_Provided information_
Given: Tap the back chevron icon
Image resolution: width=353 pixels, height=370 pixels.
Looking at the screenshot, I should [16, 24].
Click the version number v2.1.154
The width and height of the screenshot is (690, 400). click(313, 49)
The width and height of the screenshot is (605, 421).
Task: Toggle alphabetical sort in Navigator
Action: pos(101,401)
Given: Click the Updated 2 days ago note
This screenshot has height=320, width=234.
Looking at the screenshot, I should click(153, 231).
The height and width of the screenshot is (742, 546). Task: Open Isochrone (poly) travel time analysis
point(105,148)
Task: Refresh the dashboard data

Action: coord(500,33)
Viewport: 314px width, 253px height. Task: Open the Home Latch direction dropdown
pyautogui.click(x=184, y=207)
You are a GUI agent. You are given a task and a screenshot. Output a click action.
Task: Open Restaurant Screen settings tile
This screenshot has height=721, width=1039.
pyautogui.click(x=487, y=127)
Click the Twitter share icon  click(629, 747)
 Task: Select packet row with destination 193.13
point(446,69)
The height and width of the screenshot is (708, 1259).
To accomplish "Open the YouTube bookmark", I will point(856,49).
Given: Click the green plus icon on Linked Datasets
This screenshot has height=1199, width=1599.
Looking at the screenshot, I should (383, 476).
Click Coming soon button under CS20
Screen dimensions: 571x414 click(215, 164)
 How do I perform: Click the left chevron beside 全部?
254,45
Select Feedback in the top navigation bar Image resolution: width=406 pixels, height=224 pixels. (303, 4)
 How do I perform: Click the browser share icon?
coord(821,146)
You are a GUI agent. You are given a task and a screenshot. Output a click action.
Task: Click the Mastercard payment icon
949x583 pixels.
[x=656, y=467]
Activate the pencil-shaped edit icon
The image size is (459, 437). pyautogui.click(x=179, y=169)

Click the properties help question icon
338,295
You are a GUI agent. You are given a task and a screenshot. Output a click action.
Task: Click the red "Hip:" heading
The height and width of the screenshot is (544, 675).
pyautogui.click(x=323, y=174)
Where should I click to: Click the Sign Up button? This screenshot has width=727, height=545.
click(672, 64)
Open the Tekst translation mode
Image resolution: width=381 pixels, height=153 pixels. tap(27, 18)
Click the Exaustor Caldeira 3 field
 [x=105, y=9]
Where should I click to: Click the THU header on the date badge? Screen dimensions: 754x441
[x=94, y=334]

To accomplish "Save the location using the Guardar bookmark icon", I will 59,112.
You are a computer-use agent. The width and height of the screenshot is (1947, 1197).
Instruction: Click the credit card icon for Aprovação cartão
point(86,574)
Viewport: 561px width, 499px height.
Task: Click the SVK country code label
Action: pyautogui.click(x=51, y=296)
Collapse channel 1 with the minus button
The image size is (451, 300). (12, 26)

_Goal_
Could you repeat all of the material above, replacing "GUI agent" with "screen agent" wherever it appears and leaving everything else unchanged?

_Complete answer_
Given: Tap the back chevron icon
Image resolution: width=353 pixels, height=370 pixels.
Looking at the screenshot, I should [16, 24].
Click the version number v2.1.154
The width and height of the screenshot is (690, 400). click(313, 49)
The width and height of the screenshot is (605, 421).
Task: Toggle alphabetical sort in Navigator
Action: pos(101,401)
Given: Click the Updated 2 days ago note
This screenshot has height=320, width=234.
Looking at the screenshot, I should click(153, 231).
The height and width of the screenshot is (742, 546). Task: Open Isochrone (poly) travel time analysis
point(105,148)
Task: Refresh the dashboard data

Action: coord(500,33)
Viewport: 314px width, 253px height. Task: Open the Home Latch direction dropdown
pyautogui.click(x=184, y=207)
You are a screen agent. You are given a task and a screenshot. Output a click action.
Task: Open Restaurant Screen settings tile
This screenshot has height=721, width=1039.
pyautogui.click(x=487, y=127)
Click the Twitter share icon  click(629, 747)
 Task: Select packet row with destination 193.13
point(446,69)
The height and width of the screenshot is (708, 1259).
To accomplish "Open the YouTube bookmark", I will point(856,49).
Given: Click the green plus icon on Linked Datasets
This screenshot has height=1199, width=1599.
Looking at the screenshot, I should (383, 476).
Click Coming soon button under CS20
Screen dimensions: 571x414 click(215, 164)
 How do I perform: Click the left chevron beside 全部?
254,45
Select Feedback in the top navigation bar Image resolution: width=406 pixels, height=224 pixels. (303, 4)
 How do I perform: Click the browser share icon?
coord(821,146)
You are a screen agent. You are given a task and a screenshot. Output a click action.
Task: Click the Mastercard payment icon
949x583 pixels.
[x=656, y=467]
Activate the pencil-shaped edit icon
The image size is (459, 437). pyautogui.click(x=179, y=169)

Click the properties help question icon
338,295
You are a screen agent. You are given a task and a screenshot. Output a click action.
Task: Click the red "Hip:" heading
The height and width of the screenshot is (544, 675).
pyautogui.click(x=323, y=174)
Where should I click to: Click the Sign Up button? This screenshot has width=727, height=545.
click(672, 64)
Open the Tekst translation mode
Image resolution: width=381 pixels, height=153 pixels. tap(27, 18)
Click the Exaustor Caldeira 3 field
 [x=105, y=9]
Where should I click to: Click the THU header on the date badge? Screen dimensions: 754x441
[x=94, y=334]

To accomplish "Save the location using the Guardar bookmark icon", I will 59,112.
You are a computer-use agent. The width and height of the screenshot is (1947, 1197).
Instruction: Click the credit card icon for Aprovação cartão
point(86,574)
Viewport: 561px width, 499px height.
Task: Click the SVK country code label
Action: pyautogui.click(x=51, y=296)
Collapse channel 1 with the minus button
The image size is (451, 300). (12, 26)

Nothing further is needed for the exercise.